"What d'you think of her, Doc? And after all I'd done for the old girl! Talk about ingratitude! Nursing her along all this way—clear from the Hempstead grounds; and then, when I had to land her, doing it as though I were putting her to sleep in a feather-bed—cranky old thing! I hopped out to see what was wrong with the propeller, and what does she do to me? Slapped me! That's what she did. Slapped me—and I never did a thing to her——"

His shaking, querulous voice trailed off into indistinct mutterings. The two nurses looked curiously at the face of the man on the stretcher while the surgeon was opening the door and the wheeled conveyance was rolled into the spotless operating room.

The nurses were not usually curious regarding the cases brought in by the ambulances. There were so many each day that Belinda Melnotte, with all her interest in the work, thought of them only in numbers. There is little variety in city accident cases.

But the babbling of this young man, whose strained, flushed face appeared at one end of the ambulance sheet, caught her attention. It suggested something out of the ordinary; the victim might be an extraordinary person.

"Oh, Belinda!" whispered Sue Blaine, suddenly seizing Belinda's arm. "I know who he is. Sandy Sanderson!"

Belinda repeated the name questioningly. "You know him?" she asked.

"From his pictures in the papers. Don't you remember? The flying man—Sandy Sanderson they call him. He won one of the flying events at the Sheepshead Bay maneuvers only last month. Surely you remember?"

Belinda shook her head negatively; but her eyes remained fixed upon the face of the victim of the accident. "He is feverish," she murmured, following the stretcher into the operating room. This was indeed no ordinary case. She half understood already the meaning of the young man's muttered phrases. He might be seriously injured. An aviator!
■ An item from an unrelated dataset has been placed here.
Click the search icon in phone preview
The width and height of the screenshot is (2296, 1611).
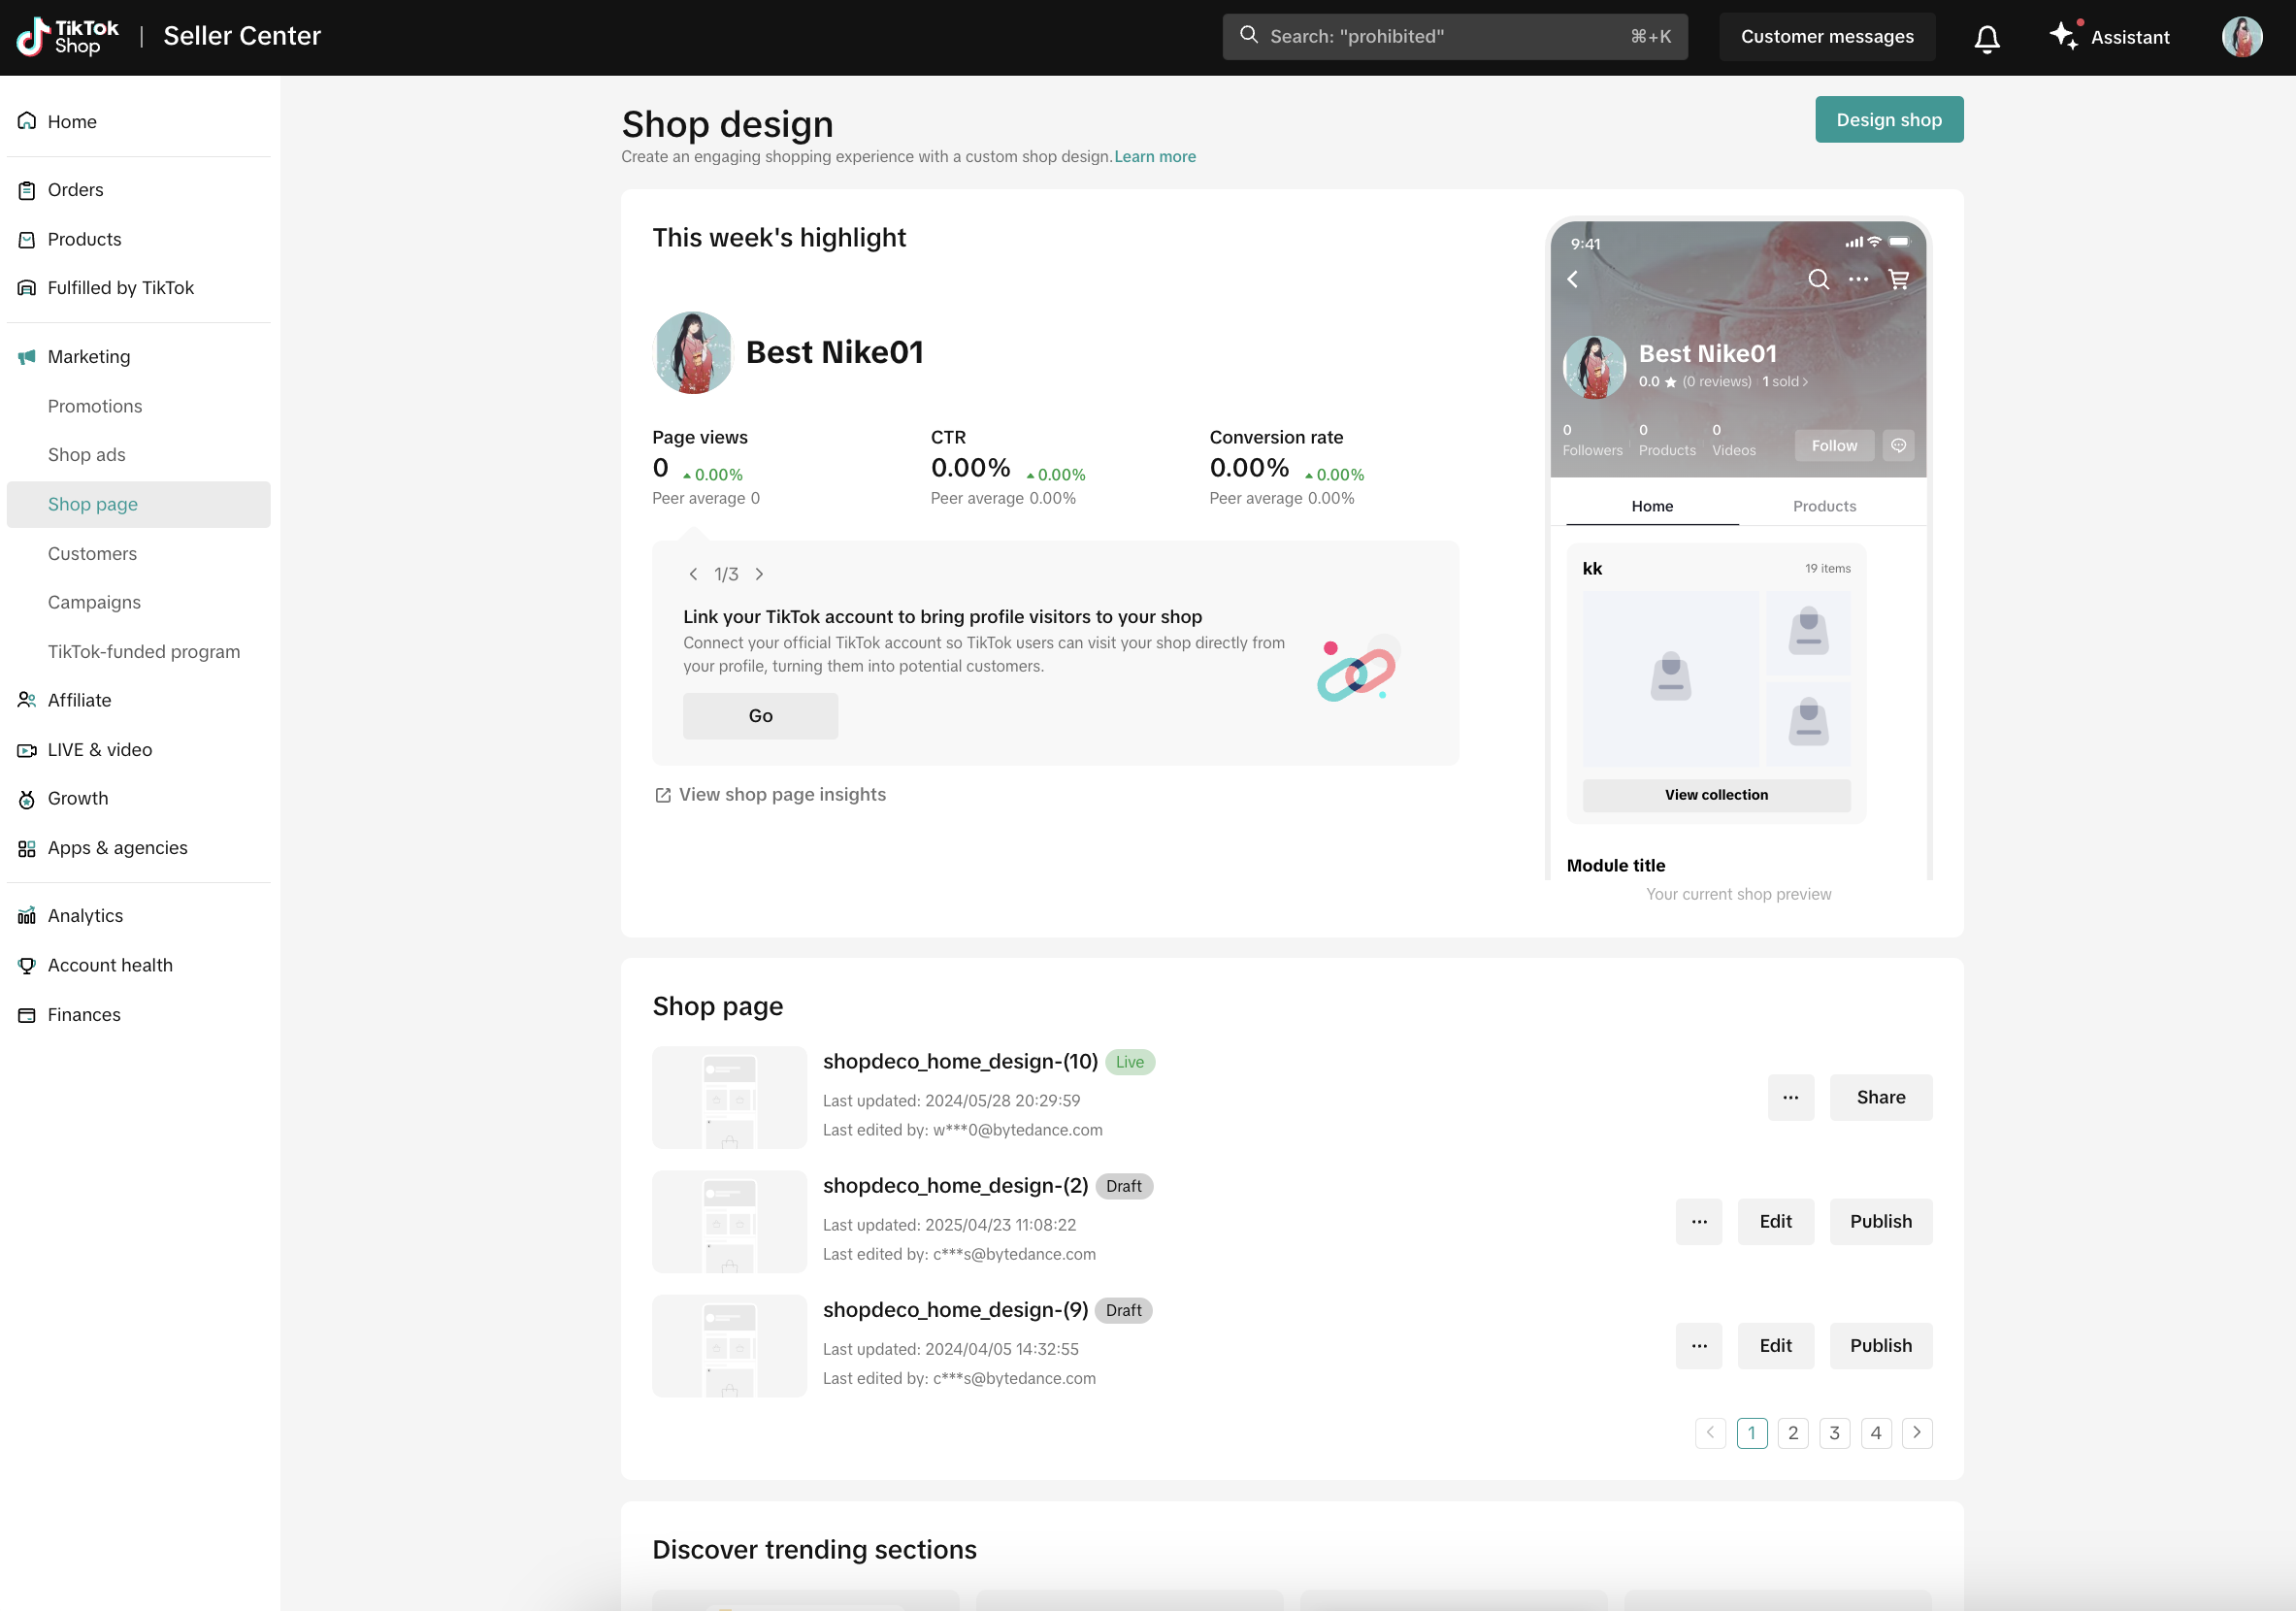tap(1818, 280)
"This way," said the surgeon gutturally, speaking to the men who lifted the patient. The latter screamed weakly as he was moved; then he fell silent and into a syncope.

"Much fever here. Hum!" muttered Doctor Herschall, straightening the limbs of the young man on the high table. The attendants departed. The nurse had been arranging the stand of instruments, and now wheeled it to the doctor's hand. The cone, sponge, and can of ether were ready. The surgeon continued to examine deftly the body before him.